Activity:
What you return must be exactly the lines running from the one with "Дело украденного фильма" to the end of the data below, inclusive, and nothing more.

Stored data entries

::::

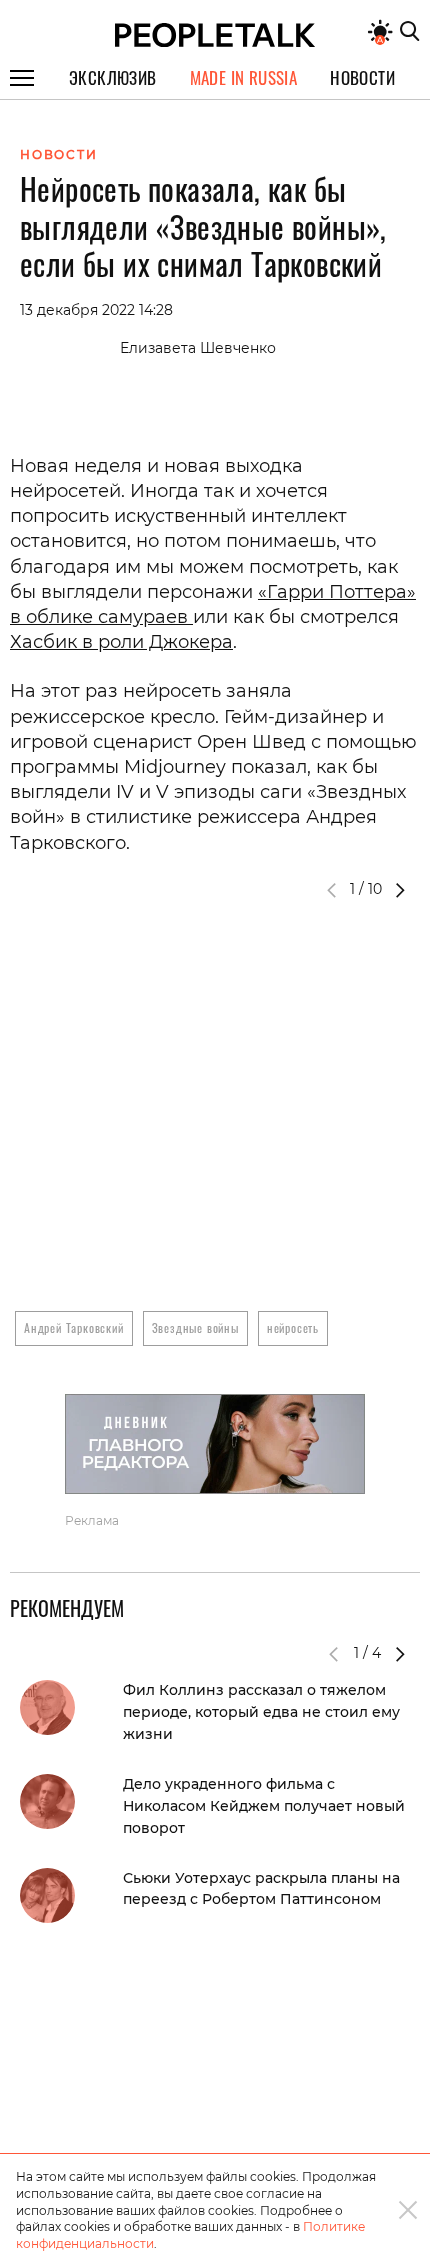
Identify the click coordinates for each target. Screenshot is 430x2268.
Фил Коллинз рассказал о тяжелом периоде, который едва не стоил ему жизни (261, 1712)
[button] (400, 890)
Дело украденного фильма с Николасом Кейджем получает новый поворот (264, 1806)
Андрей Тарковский (74, 1327)
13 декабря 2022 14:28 (96, 310)
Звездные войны (195, 1327)
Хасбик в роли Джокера (121, 642)
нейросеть (293, 1327)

::::

Answer to this task:
Дело украденного фильма с Николасом Кейджем получает новый поворот (264, 1806)
Андрей Тарковский (74, 1327)
13 декабря 2022 14:28 (96, 310)
Звездные войны (195, 1327)
Хасбик в роли Джокера (121, 642)
нейросеть (293, 1327)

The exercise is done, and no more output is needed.